» Exercise details
Rewrite the part of the material that opens with the line containing "The width and" and closes with the line containing "click(x=764, y=207)", replacing "green" with "yellow" and leaving everything else unchanged. Leave the pictures out of your answer.

## Start Excerpted data

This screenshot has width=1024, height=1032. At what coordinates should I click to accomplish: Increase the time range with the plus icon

## End Excerpted data
## Start Excerpted data

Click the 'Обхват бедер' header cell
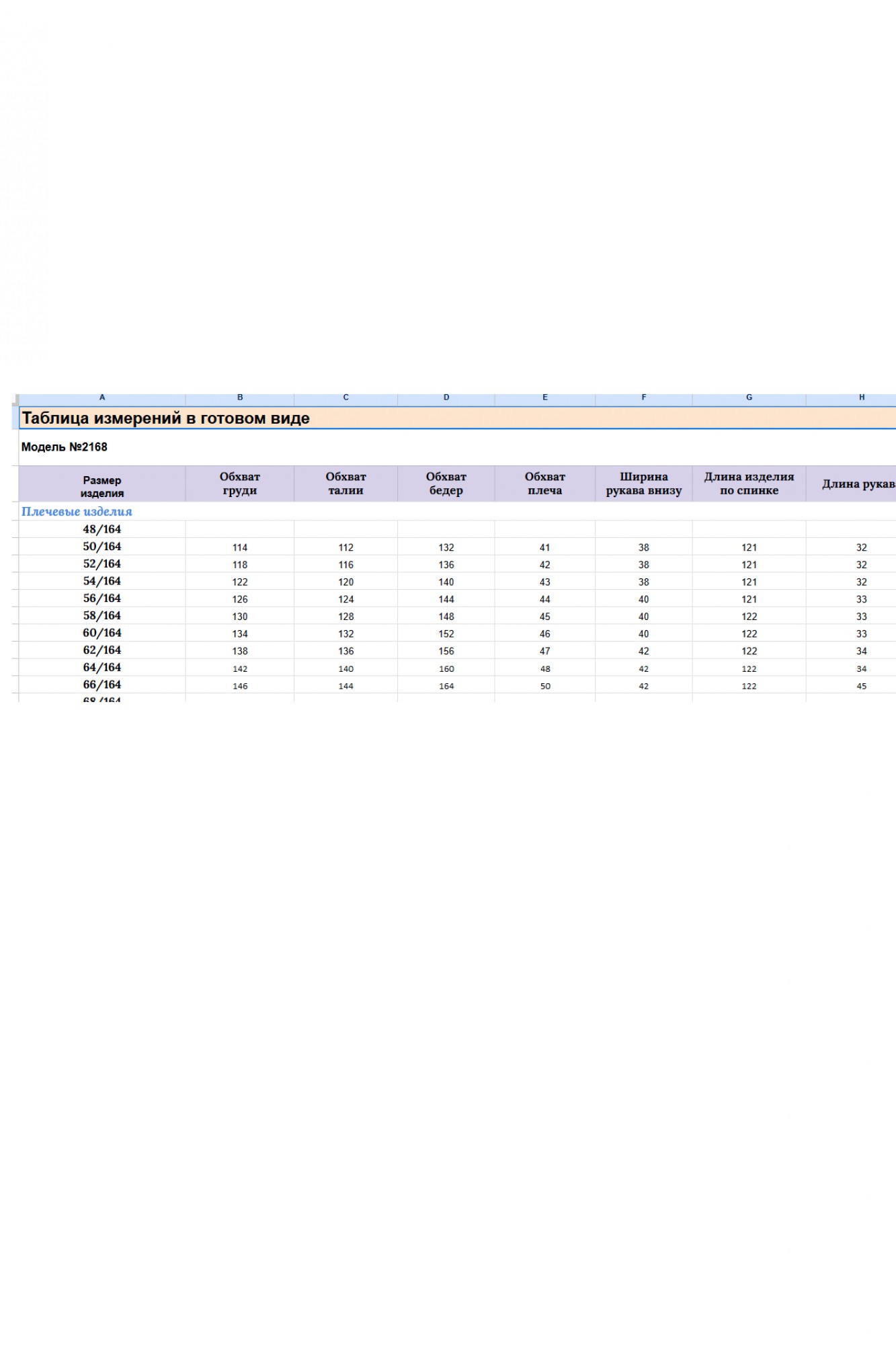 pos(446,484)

## End Excerpted data
## Start Excerpted data

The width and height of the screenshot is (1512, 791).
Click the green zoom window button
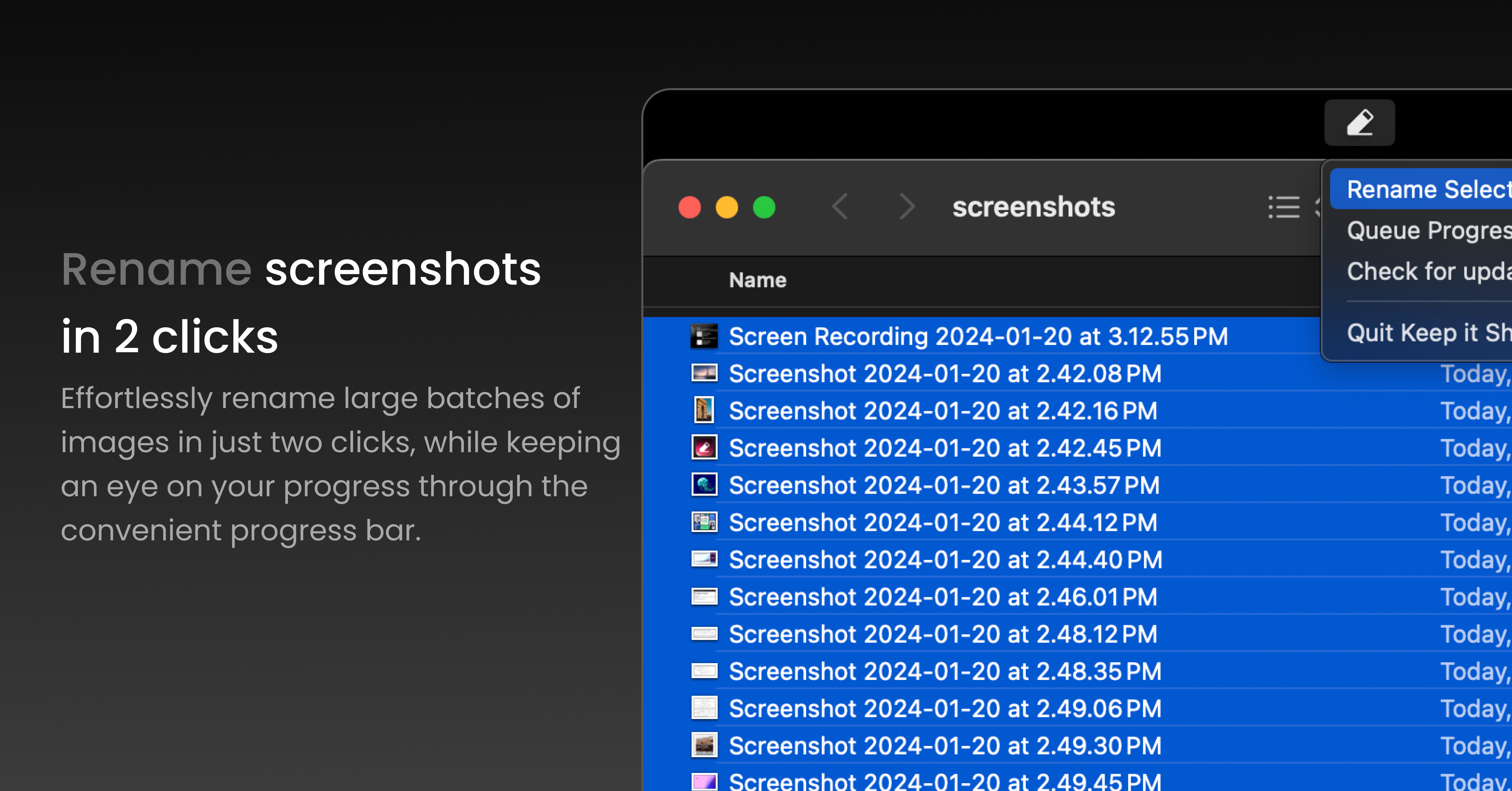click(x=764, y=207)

## End Excerpted data

» Solution for this task
The width and height of the screenshot is (1512, 791).
Click the yellow zoom window button
click(x=764, y=207)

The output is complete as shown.